Due to the taboo associated with FI, its prevalence is not fully known, even when the literature indicates that the alterations resulting from the most important processes of aging and related to gastrointestinal functions are dysphagia, gastro-oesophageal reflux disease, obstipation and faecal incontinence. We do know, however, that there are some conditions in which it is common, such as the case of chronic diarrhoea or diabetes. Nevertheless, studies show that the most common cause is an acute traumatic injury of the sphincter and traumas or injury of the nervous system.
Faecal incontinence can be classified into several degrees of severity, from involuntary leakage of gas to leakage of solid faeces.
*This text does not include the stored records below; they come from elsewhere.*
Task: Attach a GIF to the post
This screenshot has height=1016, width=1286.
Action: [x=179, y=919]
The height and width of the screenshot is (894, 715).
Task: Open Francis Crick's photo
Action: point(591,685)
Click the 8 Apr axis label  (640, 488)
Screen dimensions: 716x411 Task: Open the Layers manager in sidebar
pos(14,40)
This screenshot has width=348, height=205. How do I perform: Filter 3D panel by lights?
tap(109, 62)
There are usually three types of complaints, often associated with one another:
> staining in the perianal area or in the underwear (faecal seepage);
> passive incontinence and
> inability to control the need to defecate (urge bowel incontinence).
Treatment for faecal incontinence has evolved greatly over the last few years. While just a few years ago these basically included dietary recommendations (increase in fibres, as well as abstention from foods associated with diarrhoea) and biofeedback techniques associated with pelvic floor muscle exercises, nowadays the range of surgeries is ever increasing and less invasive, with much better results for functionality and patient satisfaction.
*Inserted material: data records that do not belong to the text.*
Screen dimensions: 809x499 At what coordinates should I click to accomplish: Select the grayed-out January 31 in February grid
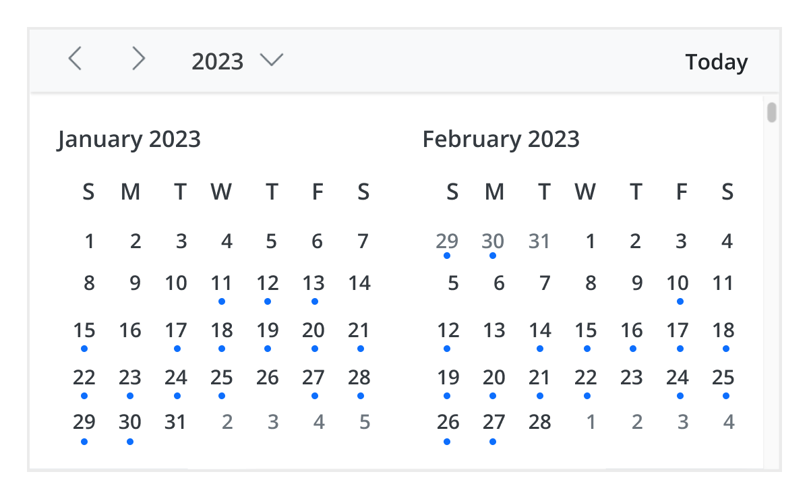539,241
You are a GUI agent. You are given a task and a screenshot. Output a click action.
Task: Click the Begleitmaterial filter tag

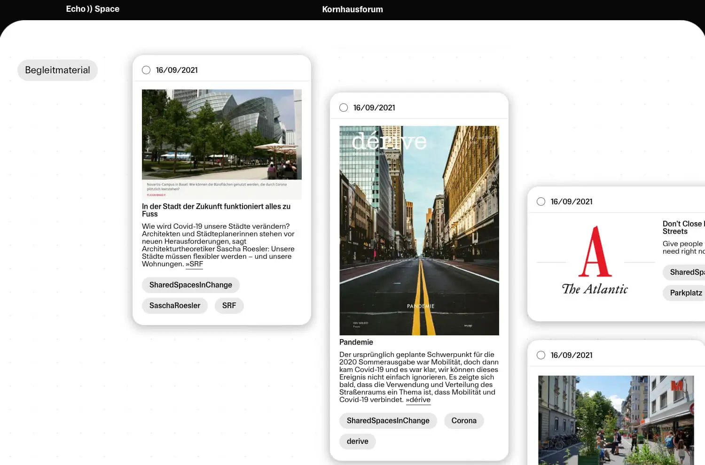pos(57,70)
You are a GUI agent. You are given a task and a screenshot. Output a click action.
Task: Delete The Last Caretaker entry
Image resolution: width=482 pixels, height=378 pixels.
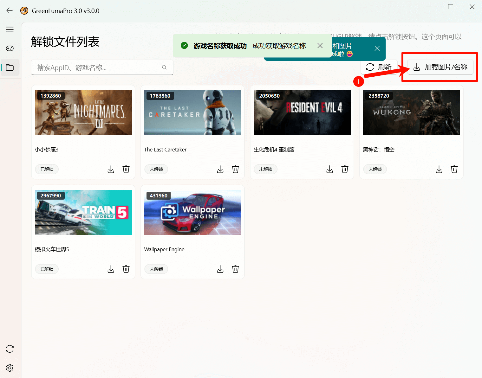point(235,169)
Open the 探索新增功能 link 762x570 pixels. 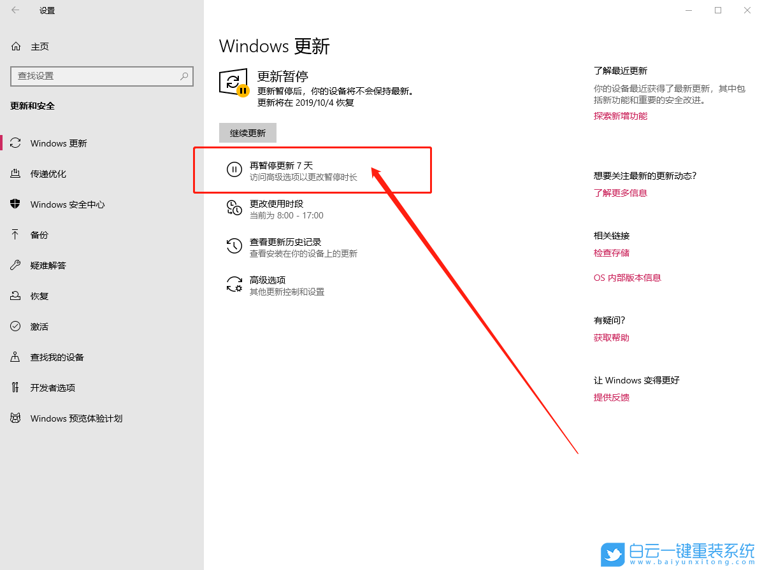click(620, 115)
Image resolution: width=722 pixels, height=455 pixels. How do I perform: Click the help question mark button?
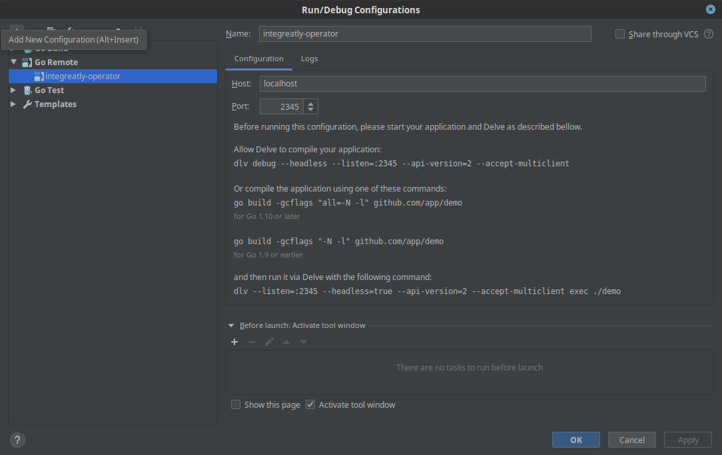17,440
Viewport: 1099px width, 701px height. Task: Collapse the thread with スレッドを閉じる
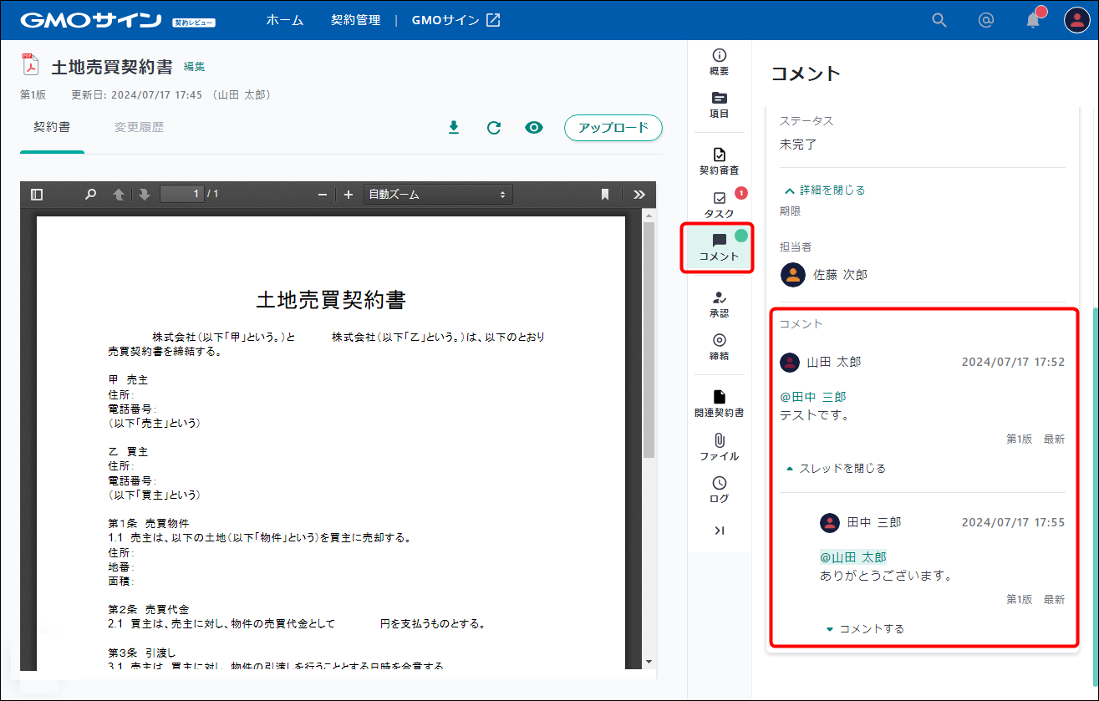[x=836, y=469]
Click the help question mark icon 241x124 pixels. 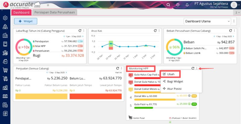click(x=178, y=5)
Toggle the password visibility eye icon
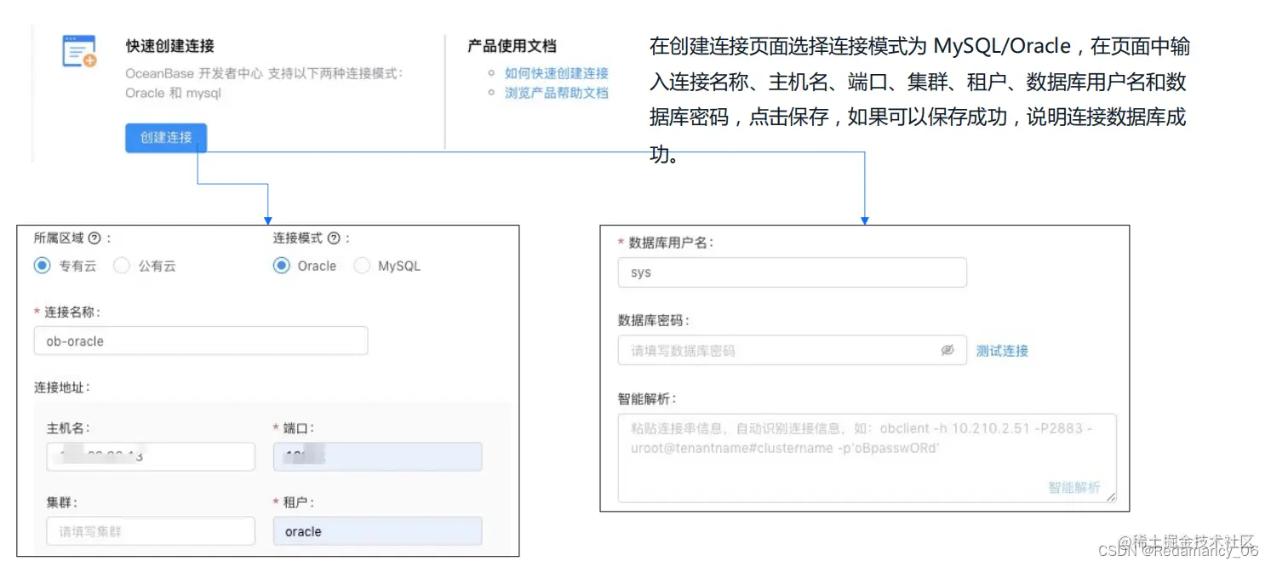The image size is (1271, 567). coord(948,350)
One of the techniques that has been put into place and now more widely used is Electrical Stimulation.
Dr. Paulo Sousa describes this intervention, which was performed for the first time at the Hospital de Gambelas last November.
“Sacral nerve stimulation consists of two stages: the first involves a nerve stimulation test with an electrode, also referred to as “peripheral nerve evaluation”, to evaluate which sacral nerve produces the best motor response; the second stage includes the final implantation of the pacemaker two weeks later, if there is a reduction of more than 50% in the number of episodes of incontinence per week. When there is a motor response, favourable results are expected in more than 80% of the patients.”
Another important question, the surgeon adds, is the fact that electrical stimulation is used in an ever-expanding range of conditions.
“At present, this technique is used in iatrogenic injuries (stemming from other treatments such as, for example, post-radiotherapy injuries), internal anal sphincter injuries, partial injuries of the medulla, or following repair of rectal prolapse. On the other hand, the long-term failure of other surgical techniques has furthered sacral electronic stimulation as a primary option, added to the fact that it is a minimally invasive procedure, with fewer adverse effects and good, persistent results, even with a partial anal sphincter injury”.
But what is effectively important “is to let patients know that there are efficient solutions for faecal incontinence and, above all, that this should not be a taboo or a fatality without options”, Dr. Paulo Sousa concludes.